On Thu, Apr 20, 2017 at 9:22 AM, Máirín Duffy <duffy(a)fedoraproject.org> wrote:
bex and I were just discussing this in IRC and I think came up with
a
good idea. What do you think:
Historically, we require a blog report from funded attendees.
However! This often results posts that in aggregate don't cover all
talks (usually a line or two about many talks rather than in-depth on a
few), and have details better covered elsewhere (airport photos, food
photos, 20 descriptions of the same party, etc.) I'm not trying to say
these posts are bad. Rather, for the purpose of best serving Flock and
the Fedora community, with some minor changes, they could become a
critical tool for improving the community's ability to execute on ideas
/ plans made at Flock, tying into the broader Council goal of Flock as
an event to help us achieve our shared goals for Fedora.
So here's the change:
- We ask funded attendees to select the talks they want to attend in the
Flock
sched.org site.
- From the list of talks, we assign a funded attendee to cover a talk,
ideally one they were already planning to attend, although in a few
cases we may need to assign a talk we need coverage of that they didnt
indicate wanting to attend. This can be worked out.
- Instead of a 'trip report,' the blog requirement instead changes to be
in-depth blog coverage of the talk.
- For folks less inclined / able to do in-depth note taking for such a
post (e.g., ESL, slow typer, etc.) they could optionally provide video
recording nannying for a session or two or provide photo-taking coverage
for a session or two. Their 'trip report' becomes the YouTube (or
wherever) upload of the session video(s) after the session, or a blog
post with all of the photos they took posted in it.
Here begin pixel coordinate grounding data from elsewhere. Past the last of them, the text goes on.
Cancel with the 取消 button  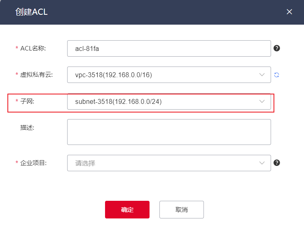pos(181,209)
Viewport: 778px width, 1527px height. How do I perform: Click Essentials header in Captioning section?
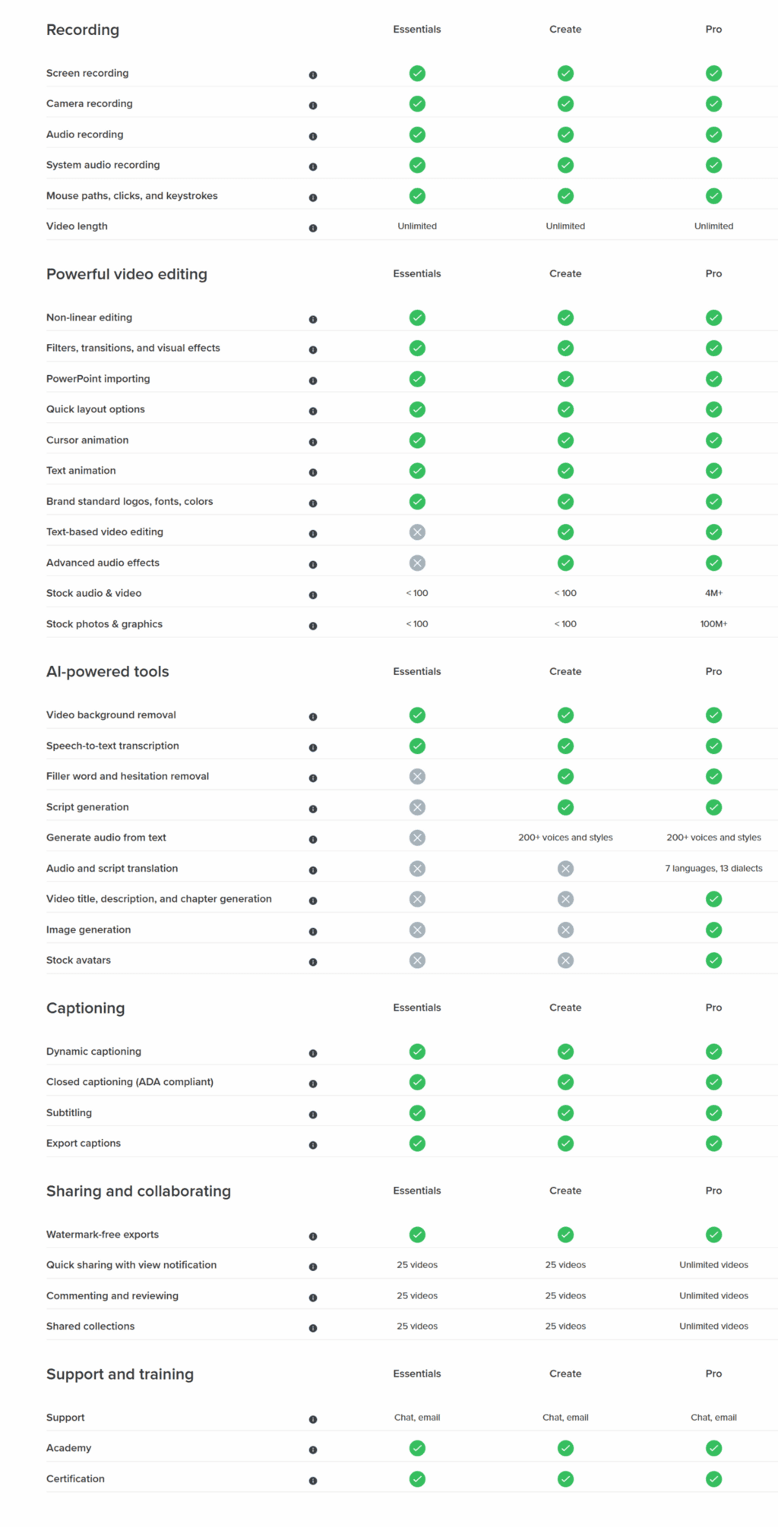click(417, 1008)

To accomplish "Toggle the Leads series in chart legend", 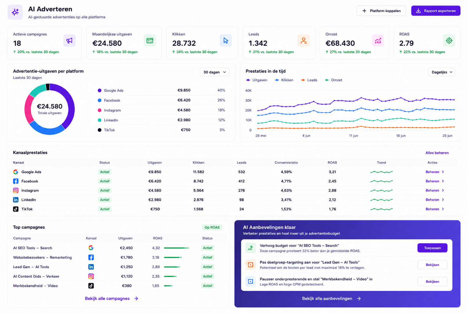I will click(309, 80).
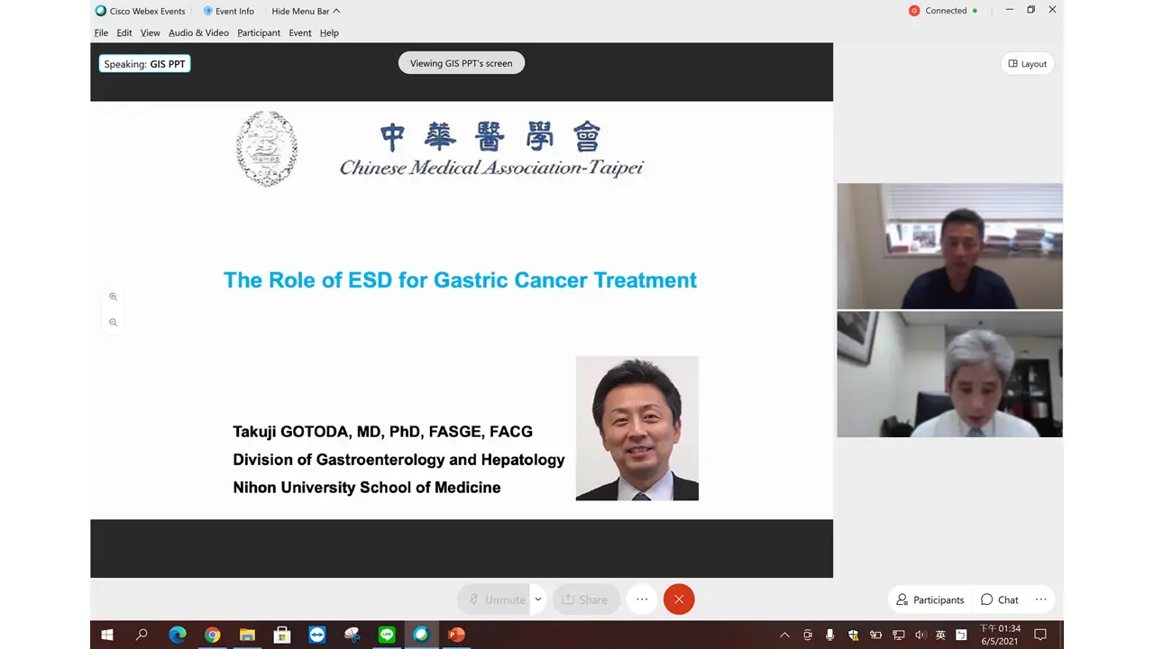
Task: Open the LINE app from taskbar
Action: (x=387, y=635)
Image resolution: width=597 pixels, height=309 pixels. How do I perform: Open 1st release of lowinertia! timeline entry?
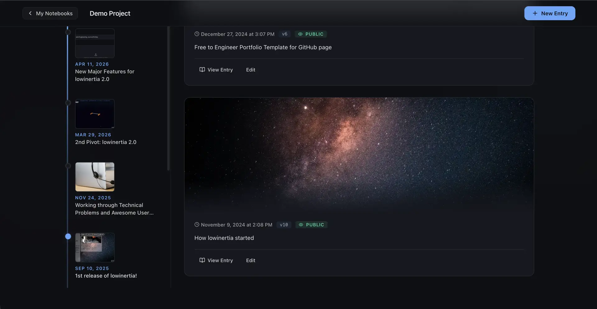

So the requirement hasn't *really* changed all that much, but the result
is non-redundant funded attendee blog coverage of the event, with more
in-depth notes on what happened that teams could use as resources moving
forward. We could also, if we were well-organized, have a list of talks
that do not have funded attendee coverage on the wiki and recruit
volunteers to cover those to further expand our coverage.
Thoguhts?
I like the idea. Would such posts be collated somehow? Another twist
or addition might be to help translate the collated posts to a
different language if they are an ESL speaker. We typically haven't
done translation at all.
I have to ask though, what do we do if they don't follow through?